> [Document passage]
▼▼▼

Layer 3: Liquidation (Insufficient)

When the position became undercollateralized, the liquidation market responded — aggressively. 254 liquidation bots competed across 8,048 transactions to unwind the position.

But it wasn't enough. Despite the frenzy, $2.15M in bad debt remained. Why?

• The liquidation relied on converting THE tokens to repay borrowed assets
• With the price artificially inflated and then crashing, the seized collateral was worth far less than the outstanding debt
• The sheer volume of THE being liquidated cratered its price further
• A classic liquidation death spiral: the more you liquidate, the less the remaining collateral is worth

The lesson: Liquidation is a last resort, not a safety guarantee. For low-liquidity assets, mass liquidation can itself become the problem. The collateral is only as good as the market's ability to absorb it.

The Plot Twist: The Attacker Lost Money Too

Here's the part most coverage missed. The attacker invested $9.92M (borrowed from Aave against their ETH collateral) and after all liquidations, retained only approximately $5.2M. That's a net loss of roughly $4.7M.

Both sides lost. The protocol lost $2.15M in bad debt. The attacker lost $4.7M. The only winners were the 254 liquidation bots that extracted value from both sides.

The Known-Unknown Problem

The most damning detail: this exact vulnerability had been identified in a prior security audit. Venus had even experienced a similar donation attack on its zkSync deployment in February 2025 — a full year before this BNB Chain exploit.

The attack was visible on-chain for 9 months. Each deposit was queryable. The concentration risk was calculable. But:

• Individual transactions looked routine
• No continuous monitoring flagged the gradual accumulation
• The known vulnerability wasn't patched across all deployments

Defensive Patterns That Would Have Helped

1. Balance-Aware Supply Caps

function effectiveSupply() public view returns (uint256) {
    // Don't just track minted amounts — track actual exposure
    return underlying.balanceOf(address(this));
}

function _checkSupplyCap() internal view {
    require(
        effectiveSupply() <= supplyCap,
        "Supply cap exceeded (including donations)"

▲▲▲

> [Required actions]
1. In the Venus exploit write-up, how many liquidation bots competed to unwind the position?
2. Continue the Venus exploit write-up from its last shown line.

> [Entries shown]
▼▼▼

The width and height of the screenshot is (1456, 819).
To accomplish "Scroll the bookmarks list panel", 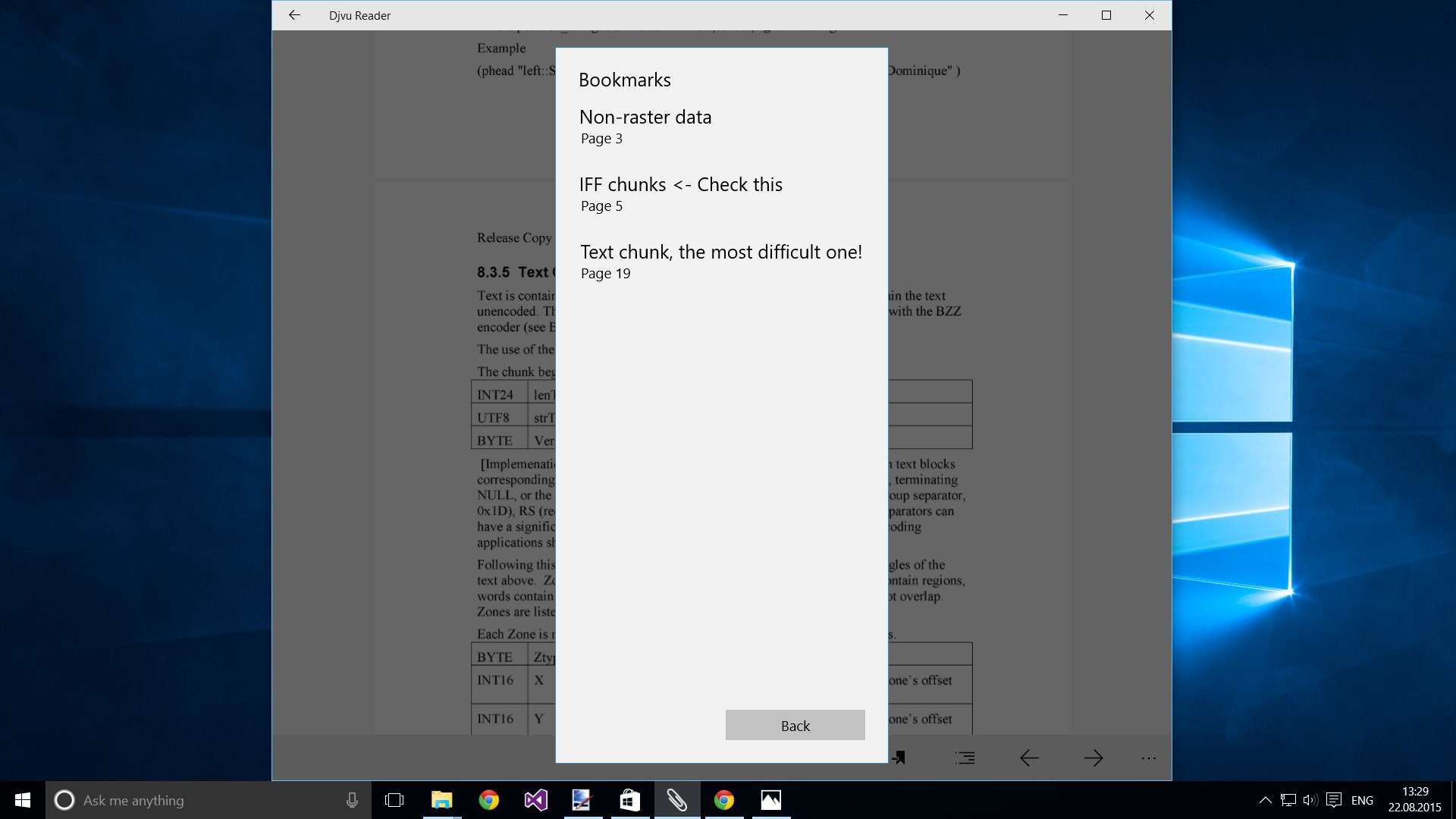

▲▲▲
▼▼▼

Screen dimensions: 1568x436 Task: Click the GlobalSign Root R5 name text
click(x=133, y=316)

▲▲▲

> [Results for the exercise]
1. 254 bots, across 8,048 transactions.

2.
    );
}

2. Exchange Rate Circuit Breakers

Monitor the vToken exchange rate for anomalous jumps. If the exchange rate increases by more than X% in a single block or short time window, pause operations and investigate.

uint256 constant MAX_RATE_INCREASE_BPS = 500; // 5% max per block

function _checkExchangeRateInvariant() internal {
    uint256 currentRate = exchangeRateStored();
    uint256 maxAllowed = lastRate * (10000 + MAX_RATE_INCREASE_BPS) / 10000;
    require(currentRate <= maxAllowed, "Exchange rate anomaly detected");
    lastRate = currentRate;
}

3. Concentration Risk Monitoring

When any single entity controls >50% of a market's supply, that's a systemic risk regardless of whether the supply cap is respected. Protocols should implement:

• Per-address supply limits (or at least alerts)
• Continuous monitoring of position concentration
• Automatic collateral factor reduction when concentration exceeds thresholds

4. Cross-Deployment Patch Propagation

If a vulnerability is found on one chain, patch it everywhere. Venus had the knowledge from the zkSync incident — the fix just didn't propagate to BNB Chain in time.

For Auditors: What to Check

If you're auditing a Compound-fork lending protocol, add these to your checklist:

• [ ] Do supply caps account for direct token transfers (donations)?
• [ ] Can the exchange rate be manipulated by direct balance changes?
• [ ] Are there circuit breakers for anomalous exchange rate movements?
• [ ] Is there per-address concentration monitoring?
• [ ] For multi-chain deployments: are patches applied consistently across all chains?
• [ ] What happens to liquidation efficiency when collateral liquidity is thin?
• [ ] Can a well-funded attacker gradually build a position that destabilizes the market?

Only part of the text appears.